# EXERCISE PROMPT:
Please write out these lines from the listing exactly, beginning at the line that contains "Given: Open density" and stopping after the line that contains "Open the General".

Records from a collection

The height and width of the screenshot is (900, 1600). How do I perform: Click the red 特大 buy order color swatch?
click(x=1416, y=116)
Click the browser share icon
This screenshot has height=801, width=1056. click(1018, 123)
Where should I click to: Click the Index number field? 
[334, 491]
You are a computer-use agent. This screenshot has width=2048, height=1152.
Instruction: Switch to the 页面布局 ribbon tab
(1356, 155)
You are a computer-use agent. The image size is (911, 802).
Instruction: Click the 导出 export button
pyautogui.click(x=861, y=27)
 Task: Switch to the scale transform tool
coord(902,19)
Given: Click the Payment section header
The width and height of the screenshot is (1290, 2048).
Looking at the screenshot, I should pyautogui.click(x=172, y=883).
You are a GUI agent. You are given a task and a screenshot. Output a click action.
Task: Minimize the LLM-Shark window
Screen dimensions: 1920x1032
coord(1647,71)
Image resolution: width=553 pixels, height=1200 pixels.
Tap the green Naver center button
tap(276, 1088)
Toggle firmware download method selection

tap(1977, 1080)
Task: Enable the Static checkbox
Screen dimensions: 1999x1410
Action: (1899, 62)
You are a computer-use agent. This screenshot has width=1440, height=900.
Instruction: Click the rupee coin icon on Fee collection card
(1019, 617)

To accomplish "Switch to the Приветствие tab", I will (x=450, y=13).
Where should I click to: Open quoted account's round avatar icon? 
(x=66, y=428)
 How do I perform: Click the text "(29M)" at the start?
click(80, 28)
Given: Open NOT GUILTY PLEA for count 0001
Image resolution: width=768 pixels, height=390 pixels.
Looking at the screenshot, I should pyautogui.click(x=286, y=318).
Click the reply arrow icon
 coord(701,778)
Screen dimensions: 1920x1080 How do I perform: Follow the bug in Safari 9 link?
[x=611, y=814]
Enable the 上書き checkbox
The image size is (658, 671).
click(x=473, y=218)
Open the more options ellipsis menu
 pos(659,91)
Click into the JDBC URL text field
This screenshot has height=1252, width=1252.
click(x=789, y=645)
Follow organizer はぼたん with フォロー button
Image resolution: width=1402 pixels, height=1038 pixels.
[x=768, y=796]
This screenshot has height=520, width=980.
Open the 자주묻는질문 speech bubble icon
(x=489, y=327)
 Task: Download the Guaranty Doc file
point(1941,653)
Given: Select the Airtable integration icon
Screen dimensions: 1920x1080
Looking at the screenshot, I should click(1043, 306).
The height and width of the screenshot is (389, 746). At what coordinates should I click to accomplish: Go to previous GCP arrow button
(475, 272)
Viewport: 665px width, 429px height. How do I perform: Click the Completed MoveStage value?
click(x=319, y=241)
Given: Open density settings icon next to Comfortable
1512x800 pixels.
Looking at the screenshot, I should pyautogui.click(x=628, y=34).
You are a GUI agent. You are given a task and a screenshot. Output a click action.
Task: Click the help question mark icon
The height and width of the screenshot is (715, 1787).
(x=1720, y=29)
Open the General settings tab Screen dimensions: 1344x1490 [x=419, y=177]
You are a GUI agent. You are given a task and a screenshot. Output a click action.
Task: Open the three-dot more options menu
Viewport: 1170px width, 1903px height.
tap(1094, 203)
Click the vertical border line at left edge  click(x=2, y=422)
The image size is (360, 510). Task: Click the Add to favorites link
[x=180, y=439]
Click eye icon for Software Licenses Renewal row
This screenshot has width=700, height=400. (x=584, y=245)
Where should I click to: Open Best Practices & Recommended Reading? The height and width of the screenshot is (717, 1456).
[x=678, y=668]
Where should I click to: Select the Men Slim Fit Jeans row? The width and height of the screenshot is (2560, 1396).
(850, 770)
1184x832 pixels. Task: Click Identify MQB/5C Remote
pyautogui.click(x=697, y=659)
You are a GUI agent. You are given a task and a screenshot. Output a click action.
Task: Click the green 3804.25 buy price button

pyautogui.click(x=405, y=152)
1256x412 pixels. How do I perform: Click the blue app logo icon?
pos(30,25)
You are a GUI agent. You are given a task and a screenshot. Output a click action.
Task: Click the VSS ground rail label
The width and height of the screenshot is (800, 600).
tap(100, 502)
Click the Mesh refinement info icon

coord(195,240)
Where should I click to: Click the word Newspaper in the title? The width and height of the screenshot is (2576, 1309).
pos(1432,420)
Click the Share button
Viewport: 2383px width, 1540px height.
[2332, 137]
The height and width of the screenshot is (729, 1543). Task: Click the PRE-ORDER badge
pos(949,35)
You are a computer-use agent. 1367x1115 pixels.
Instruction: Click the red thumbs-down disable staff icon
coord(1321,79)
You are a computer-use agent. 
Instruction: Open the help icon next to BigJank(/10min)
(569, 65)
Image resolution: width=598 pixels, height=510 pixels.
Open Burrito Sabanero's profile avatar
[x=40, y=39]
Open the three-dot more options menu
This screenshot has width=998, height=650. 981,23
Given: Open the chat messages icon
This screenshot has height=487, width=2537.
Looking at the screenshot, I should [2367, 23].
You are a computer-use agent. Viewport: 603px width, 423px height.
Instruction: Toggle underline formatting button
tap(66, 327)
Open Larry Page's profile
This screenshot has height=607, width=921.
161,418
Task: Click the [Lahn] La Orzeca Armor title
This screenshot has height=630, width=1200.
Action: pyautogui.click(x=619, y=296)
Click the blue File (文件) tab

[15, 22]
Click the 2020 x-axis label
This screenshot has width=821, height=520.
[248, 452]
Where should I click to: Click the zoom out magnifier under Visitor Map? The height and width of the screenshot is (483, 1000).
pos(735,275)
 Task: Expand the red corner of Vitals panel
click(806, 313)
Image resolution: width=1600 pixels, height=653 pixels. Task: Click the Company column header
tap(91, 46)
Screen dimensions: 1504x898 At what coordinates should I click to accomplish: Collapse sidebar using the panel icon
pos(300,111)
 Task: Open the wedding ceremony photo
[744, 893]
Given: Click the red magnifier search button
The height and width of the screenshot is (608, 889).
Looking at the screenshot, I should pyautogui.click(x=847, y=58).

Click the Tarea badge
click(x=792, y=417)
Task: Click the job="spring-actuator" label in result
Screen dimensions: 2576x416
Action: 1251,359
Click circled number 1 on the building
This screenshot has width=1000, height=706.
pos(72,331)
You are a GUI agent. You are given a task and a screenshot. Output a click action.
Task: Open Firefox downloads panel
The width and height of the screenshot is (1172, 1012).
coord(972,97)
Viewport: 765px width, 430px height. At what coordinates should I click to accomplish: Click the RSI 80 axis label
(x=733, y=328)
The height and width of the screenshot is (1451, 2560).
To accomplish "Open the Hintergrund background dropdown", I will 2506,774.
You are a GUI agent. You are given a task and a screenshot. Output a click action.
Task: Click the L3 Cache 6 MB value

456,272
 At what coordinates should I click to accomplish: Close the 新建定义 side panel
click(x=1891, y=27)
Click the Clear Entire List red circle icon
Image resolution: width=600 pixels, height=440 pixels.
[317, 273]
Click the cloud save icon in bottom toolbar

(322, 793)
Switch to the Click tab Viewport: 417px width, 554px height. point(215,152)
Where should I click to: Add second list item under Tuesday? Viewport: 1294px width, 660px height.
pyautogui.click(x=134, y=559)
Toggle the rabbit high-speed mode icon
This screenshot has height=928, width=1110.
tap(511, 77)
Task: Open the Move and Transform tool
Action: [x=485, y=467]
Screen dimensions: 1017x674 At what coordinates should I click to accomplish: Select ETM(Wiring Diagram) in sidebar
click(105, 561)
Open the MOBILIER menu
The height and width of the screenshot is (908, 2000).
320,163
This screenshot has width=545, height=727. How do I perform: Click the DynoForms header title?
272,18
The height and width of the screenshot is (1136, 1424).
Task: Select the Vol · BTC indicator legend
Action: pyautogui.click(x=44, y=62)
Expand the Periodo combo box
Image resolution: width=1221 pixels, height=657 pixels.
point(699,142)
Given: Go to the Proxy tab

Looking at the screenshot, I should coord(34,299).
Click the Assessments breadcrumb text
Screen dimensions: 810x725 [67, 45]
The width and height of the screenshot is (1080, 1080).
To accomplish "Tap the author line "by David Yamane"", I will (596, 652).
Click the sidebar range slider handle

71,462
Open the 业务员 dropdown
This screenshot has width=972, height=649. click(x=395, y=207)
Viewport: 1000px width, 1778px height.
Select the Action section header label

# COMPLETE OUTPUT:
Given: Open density settings icon next to Comfortable
1512x800 pixels.
Looking at the screenshot, I should pyautogui.click(x=628, y=34).
You are a GUI agent. You are given a task and a screenshot. Output a click action.
Task: Click the help question mark icon
The height and width of the screenshot is (715, 1787).
(x=1720, y=29)
Open the General settings tab Screen dimensions: 1344x1490 [x=419, y=177]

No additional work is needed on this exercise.